## DATASET EXTRACT
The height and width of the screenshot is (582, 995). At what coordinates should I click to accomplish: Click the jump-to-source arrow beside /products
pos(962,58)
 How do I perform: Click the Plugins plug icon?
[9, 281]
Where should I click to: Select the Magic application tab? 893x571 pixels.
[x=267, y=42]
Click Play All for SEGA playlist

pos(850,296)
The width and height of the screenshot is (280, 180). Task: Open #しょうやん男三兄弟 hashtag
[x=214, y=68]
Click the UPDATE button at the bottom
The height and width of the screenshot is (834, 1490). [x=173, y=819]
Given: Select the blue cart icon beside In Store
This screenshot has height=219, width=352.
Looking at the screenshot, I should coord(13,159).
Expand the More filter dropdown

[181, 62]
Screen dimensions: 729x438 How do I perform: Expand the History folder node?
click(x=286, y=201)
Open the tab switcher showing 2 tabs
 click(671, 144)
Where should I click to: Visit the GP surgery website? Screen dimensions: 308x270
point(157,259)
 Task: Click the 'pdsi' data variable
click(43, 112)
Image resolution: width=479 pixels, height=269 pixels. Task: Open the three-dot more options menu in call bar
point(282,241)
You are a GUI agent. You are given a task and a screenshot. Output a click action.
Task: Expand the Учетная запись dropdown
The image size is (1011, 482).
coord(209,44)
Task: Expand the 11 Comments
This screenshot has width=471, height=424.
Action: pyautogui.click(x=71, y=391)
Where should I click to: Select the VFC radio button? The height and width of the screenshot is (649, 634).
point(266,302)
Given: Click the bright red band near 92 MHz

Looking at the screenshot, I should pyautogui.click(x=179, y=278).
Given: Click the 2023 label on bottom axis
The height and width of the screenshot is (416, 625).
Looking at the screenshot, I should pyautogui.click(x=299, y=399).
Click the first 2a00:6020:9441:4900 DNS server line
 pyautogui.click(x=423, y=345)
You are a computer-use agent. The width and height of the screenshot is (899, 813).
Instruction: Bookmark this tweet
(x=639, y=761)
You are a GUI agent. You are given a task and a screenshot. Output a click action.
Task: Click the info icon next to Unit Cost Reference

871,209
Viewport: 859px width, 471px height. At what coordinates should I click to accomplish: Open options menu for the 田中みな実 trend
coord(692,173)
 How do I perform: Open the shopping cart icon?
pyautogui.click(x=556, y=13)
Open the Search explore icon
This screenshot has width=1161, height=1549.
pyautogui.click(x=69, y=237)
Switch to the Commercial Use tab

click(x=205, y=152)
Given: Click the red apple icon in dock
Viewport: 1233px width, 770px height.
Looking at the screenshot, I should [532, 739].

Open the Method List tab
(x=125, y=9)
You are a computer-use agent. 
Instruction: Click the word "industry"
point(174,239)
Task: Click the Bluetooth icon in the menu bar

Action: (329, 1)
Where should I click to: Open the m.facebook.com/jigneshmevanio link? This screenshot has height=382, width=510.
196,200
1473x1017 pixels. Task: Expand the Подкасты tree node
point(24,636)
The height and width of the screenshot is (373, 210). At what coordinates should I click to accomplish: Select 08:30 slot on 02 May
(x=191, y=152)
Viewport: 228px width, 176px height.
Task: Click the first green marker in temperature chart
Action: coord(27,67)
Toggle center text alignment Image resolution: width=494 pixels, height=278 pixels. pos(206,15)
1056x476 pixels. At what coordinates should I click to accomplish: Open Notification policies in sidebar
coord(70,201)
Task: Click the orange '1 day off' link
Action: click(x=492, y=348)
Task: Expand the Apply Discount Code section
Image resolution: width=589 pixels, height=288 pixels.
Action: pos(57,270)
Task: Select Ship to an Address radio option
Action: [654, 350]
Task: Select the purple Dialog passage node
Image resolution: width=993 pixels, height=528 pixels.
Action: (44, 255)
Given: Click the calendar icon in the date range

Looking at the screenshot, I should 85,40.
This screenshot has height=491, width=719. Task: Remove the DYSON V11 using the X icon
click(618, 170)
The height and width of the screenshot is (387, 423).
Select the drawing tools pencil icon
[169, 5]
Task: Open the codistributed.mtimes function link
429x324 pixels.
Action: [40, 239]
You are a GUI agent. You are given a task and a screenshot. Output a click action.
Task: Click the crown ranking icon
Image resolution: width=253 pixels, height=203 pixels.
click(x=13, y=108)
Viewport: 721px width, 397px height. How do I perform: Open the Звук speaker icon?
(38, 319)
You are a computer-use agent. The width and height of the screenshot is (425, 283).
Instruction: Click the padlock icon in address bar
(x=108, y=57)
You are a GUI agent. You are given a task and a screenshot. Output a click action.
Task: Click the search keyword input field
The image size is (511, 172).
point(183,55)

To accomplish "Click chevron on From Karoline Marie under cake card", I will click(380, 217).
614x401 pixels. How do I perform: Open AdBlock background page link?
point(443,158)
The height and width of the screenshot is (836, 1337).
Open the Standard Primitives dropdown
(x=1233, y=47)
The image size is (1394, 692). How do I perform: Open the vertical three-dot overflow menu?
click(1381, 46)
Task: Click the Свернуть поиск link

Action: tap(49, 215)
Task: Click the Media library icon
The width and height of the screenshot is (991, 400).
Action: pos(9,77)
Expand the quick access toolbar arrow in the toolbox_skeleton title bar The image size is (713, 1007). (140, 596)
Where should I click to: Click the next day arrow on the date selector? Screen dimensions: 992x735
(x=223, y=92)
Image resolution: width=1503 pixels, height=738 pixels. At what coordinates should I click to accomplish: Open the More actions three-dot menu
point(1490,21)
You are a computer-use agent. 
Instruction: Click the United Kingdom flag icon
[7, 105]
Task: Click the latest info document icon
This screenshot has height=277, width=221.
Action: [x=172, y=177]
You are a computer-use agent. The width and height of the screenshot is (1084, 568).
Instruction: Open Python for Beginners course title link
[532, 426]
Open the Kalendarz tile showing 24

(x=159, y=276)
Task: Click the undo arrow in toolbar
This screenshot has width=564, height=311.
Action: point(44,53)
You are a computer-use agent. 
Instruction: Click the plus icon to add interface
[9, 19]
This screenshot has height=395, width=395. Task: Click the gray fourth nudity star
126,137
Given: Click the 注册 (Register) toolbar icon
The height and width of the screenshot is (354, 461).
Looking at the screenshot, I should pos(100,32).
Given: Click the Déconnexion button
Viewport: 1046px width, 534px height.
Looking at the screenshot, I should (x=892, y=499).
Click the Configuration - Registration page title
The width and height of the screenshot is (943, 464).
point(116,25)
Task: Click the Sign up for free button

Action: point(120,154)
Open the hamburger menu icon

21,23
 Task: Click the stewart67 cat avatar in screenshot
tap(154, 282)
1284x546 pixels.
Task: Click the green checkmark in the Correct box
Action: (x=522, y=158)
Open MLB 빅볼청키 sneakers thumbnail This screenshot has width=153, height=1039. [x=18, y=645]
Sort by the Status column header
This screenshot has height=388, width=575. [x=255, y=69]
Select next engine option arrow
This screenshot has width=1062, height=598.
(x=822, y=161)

## EXERCISE PROMPT
Please give an exact copy of the lines above, beginning with the line containing "How do I perform: Open the shopping" and running through the line containing "Given: Click the red apple icon in dock", and of no other lines.

## RESPONSE BELOW
 How do I perform: Open the shopping cart icon?
pyautogui.click(x=556, y=13)
Open the Search explore icon
This screenshot has width=1161, height=1549.
pyautogui.click(x=69, y=237)
Switch to the Commercial Use tab

click(x=205, y=152)
Given: Click the red apple icon in dock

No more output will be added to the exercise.